L’indagine della procura di Firenze sui finanziamenti alla fondazione, ritenuti illegittimi dalla pubblica accusa, è naufragata, si è chiusa, infatti, con il totale proscioglimento degli imputati. L’ex presidente del Consiglio, Matteo Renzi, ha commentato a stretto giro la decisione con parole di fuoco nei confronti dei magistrati inquirenti: «Uno scandalo assoluto per tutti quelli che avevano letto le carte, ho vissuto da appestato, peccato il pm vada in pensione senza pagare», chiedendo le pubbliche scuse.

Il riferimento è al magistrato Luca Turco, tre decenni in magistratura, impegnato anche nelle indagini sugli stragisti degli anni Novanta, che tra pochi giorni andrà in pensione. Proprio lui, insieme al collega Antonino Nastasi, e all’allora procuratore Domenico Creazzo, è stato destinatario anche di una denuncia da parte di Renzi per abuso d’ufficio e violazione della legge 140/2003, attuativa dell’articolo 68 della Costituzione (relativo all’immunità parlamentare), per dei messaggi WhatsApp finiti negli atti dell’indagine. Denuncia poi archiviata, ma altri sono stati i momenti di tensione nel corso dell’indagine che ha approfondito rapporti e finanziatori della fondazione renziana.

A partire dagli interventi della Corte di cassazione che hanno annullato i provvedimenti di sequestro, fino al conflitto di attribuzione sollevato dal Senato per i messaggi dell’ex primo ministro finiti negli atti dell’indagine, intesi come corrispondenza acquisita senza la necessaria autorizzazione della camera d’appartenenza. La Consulta ha poi stabilito l’inutilizzabilità delle chat sequestrate. Tutti gli altri imputati sono stati prosciolti: l’avvocato Alberto Bianchi, presidente fino alla chiusura della fondazione, gli ex ministri Luca Lotti, Maria Elena Boschi e gli imprenditori coinvolti.

La fondazione che organizzava la Leopolda, il pensatoio renziano, raccoglieva contributi da cittadini e imprenditori, proprio su questi finanziamenti si era concentrata l’attenzione della procura. Cosa contestavano i magistrati? In pratica secondo i pubblici ministeri Open agiva come articolazione del Pd, allora guidato da Renzi, e riceveva così erogazioni in modo illegittimo violando la legge.
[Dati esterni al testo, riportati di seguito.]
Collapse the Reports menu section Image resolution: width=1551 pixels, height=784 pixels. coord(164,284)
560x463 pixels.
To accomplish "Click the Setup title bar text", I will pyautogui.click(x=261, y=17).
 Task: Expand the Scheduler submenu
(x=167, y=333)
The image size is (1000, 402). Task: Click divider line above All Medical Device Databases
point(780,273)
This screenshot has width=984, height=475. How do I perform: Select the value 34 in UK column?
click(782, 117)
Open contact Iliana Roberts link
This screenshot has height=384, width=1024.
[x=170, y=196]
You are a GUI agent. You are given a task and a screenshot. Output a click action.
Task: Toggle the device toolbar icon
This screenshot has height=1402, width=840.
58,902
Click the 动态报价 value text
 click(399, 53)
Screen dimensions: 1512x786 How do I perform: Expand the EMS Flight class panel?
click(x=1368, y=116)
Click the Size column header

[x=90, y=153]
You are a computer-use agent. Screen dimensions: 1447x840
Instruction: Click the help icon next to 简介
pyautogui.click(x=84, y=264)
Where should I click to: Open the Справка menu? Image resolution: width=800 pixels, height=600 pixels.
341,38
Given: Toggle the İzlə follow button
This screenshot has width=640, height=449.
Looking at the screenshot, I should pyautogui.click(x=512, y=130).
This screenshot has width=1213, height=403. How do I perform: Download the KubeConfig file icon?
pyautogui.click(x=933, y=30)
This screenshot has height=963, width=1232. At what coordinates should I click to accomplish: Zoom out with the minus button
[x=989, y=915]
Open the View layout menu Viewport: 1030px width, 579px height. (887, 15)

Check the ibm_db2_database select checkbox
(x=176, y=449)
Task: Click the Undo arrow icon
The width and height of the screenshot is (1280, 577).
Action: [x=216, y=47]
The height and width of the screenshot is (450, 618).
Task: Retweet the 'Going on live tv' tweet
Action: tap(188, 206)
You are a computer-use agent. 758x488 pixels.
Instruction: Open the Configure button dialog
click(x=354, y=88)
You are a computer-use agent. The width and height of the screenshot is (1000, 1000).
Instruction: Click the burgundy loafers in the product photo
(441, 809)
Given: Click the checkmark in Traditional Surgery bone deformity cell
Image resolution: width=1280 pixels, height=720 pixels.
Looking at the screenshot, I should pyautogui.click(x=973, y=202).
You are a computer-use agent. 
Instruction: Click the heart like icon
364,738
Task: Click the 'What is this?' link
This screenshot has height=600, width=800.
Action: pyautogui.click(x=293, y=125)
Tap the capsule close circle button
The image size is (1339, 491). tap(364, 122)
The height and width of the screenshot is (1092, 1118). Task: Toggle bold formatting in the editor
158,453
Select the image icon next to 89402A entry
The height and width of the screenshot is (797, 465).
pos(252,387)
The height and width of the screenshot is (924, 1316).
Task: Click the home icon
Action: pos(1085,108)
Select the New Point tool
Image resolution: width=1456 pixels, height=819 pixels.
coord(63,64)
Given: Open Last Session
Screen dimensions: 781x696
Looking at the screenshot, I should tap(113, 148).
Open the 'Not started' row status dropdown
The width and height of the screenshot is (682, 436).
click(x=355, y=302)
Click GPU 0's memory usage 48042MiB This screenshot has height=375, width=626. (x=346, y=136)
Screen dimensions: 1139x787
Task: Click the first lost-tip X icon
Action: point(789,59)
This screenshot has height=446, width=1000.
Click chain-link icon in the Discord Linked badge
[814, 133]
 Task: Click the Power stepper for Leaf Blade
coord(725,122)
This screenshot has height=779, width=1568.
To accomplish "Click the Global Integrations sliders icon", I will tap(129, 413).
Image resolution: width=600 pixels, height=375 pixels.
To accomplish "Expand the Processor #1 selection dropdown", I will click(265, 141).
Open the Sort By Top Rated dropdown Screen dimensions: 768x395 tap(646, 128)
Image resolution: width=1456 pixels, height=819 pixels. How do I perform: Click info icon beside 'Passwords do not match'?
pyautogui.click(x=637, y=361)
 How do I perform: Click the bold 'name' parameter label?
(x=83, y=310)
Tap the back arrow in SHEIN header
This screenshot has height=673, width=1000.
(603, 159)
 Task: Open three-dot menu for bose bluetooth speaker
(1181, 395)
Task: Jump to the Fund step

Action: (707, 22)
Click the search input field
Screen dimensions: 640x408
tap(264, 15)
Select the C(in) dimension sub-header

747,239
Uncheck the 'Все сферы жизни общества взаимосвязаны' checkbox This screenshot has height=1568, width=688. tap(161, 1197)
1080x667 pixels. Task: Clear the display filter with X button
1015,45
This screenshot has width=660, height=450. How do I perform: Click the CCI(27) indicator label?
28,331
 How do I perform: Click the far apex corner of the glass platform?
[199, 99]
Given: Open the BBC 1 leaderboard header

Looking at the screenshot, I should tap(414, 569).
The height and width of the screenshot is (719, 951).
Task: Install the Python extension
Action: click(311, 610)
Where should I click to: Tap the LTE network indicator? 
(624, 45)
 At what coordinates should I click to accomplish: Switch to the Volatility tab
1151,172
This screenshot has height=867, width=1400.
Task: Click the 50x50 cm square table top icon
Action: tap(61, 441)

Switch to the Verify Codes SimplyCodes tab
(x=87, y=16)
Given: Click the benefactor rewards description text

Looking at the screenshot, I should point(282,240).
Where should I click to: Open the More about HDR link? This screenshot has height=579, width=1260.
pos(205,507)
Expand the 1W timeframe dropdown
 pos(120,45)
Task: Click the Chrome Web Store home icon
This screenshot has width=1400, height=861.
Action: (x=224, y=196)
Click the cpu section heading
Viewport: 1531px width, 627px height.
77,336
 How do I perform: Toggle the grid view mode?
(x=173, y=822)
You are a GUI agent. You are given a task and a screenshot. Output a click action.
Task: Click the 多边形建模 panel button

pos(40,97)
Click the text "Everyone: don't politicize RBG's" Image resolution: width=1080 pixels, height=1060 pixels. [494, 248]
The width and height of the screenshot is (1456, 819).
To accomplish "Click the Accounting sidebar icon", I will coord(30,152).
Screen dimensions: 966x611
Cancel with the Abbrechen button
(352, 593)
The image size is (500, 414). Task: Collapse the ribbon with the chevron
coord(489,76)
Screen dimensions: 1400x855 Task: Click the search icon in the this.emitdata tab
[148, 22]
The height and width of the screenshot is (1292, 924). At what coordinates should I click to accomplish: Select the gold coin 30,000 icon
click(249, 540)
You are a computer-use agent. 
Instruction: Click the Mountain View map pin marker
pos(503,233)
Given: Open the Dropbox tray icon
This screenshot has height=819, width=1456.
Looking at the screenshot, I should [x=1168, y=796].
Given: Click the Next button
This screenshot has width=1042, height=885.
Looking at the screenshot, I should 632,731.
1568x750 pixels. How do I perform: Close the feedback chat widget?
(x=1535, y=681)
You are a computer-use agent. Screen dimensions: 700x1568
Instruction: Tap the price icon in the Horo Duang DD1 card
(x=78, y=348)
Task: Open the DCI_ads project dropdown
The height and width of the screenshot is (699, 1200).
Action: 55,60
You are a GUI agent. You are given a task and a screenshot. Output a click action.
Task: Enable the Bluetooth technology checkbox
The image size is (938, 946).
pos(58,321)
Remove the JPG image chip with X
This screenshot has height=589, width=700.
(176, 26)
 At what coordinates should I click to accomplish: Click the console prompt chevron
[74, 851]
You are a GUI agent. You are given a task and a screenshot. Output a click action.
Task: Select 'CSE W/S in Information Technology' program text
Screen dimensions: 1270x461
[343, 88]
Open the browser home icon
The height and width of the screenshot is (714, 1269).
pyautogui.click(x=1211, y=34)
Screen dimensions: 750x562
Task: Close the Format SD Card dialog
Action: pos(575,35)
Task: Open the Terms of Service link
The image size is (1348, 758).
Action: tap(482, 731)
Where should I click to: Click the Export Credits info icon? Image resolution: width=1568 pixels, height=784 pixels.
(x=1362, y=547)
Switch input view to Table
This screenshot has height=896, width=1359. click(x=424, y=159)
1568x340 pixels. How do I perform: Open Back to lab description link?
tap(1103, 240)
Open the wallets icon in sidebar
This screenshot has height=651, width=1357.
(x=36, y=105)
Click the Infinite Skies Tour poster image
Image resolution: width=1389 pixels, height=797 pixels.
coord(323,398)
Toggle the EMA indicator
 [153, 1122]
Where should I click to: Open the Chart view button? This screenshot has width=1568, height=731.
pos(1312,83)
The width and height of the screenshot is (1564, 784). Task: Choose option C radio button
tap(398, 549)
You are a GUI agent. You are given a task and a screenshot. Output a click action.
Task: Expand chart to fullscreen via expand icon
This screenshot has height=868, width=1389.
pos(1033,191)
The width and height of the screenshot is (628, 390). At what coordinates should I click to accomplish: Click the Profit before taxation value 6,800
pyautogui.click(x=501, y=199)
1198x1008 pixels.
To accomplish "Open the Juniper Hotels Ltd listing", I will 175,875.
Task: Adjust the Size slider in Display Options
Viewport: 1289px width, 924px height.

I reati contestati erano finanziamento illecito, nei confronti dell’ex premier, di Boschi e Carrai, traffico di influenze, corruzione, autoriciclaggio ed emissione di fatture per operazioni inesistenti, a vario titolo contestati agli altri imputati.

La giudice del tribunale di Firenze, Sara Farini, ha spazzato via ogni ipotesi accusatoria a carico del Giglio Magico chiudendo definitivamente l’inchiesta sulla fondazione Open. Giudiziariamente non resta nulla, entro novanta giorni saranno depositate le motivazioni, ma permangono gli interrogativi e le questioni relative alla gestione della fondazione, ai rapporti con gli imprenditori tra nomine e scelte politiche.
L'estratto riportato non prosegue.